Virginia will be in the black once again when the fiscal year closes out in June, Gov. Bob McDonnell said Thursday.
“We made tough choices, cutting education and health care, and six months later we had a $403 million surplus, we’re going to have another one this year, and I think that’s the formula – people understand now that they’re cutting in their personal life … short term pain for a long term gain, and prosperity’s the way to go,” he said on Fox and Friends.
While some have questioned the means by which Virginia has arrived at the surplus, the state’s finances have recovered significantly since the throes of the recession; February was the eleventh month in the last 12 in which revenue collections increased over the previous year.
On Fox, McDonnell also criticized President Barack Obama’s plan to do away with tax cuts on high-income earners as part of the president’s plan to help bring down the nation’s deficit.
“I think we ought to be celebrating achievement and accomplishment and success,” said McDonnell, who is also the vice chairman of the Republican Governors Association. “I mean, that’s the American dream story, and not saying, because you’ve succeeded in America, we should tax you and punish you more.”
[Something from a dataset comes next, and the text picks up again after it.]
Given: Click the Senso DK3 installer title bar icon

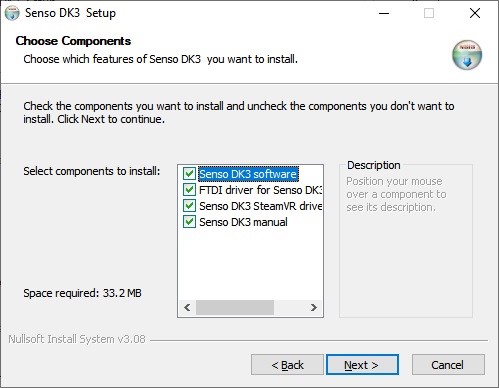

“These are the people who create jobs…these are the entrepreneurs, so I think that’s the wrong policy,” he said.
An equal-opportunity interviewer, McDonnell also appeared on MSNBC’s “Morning Joe,” where he was — ahem — pressed a little bit more on tax fairness by Columbia University Professor Jeffrey Sachs, who pointed out that the rich in the country are enjoying record wealth and income levels.
McDonnell defended his position, though, while later offering that a wholesale tax system restructuring “may be the middle ground” on the issue.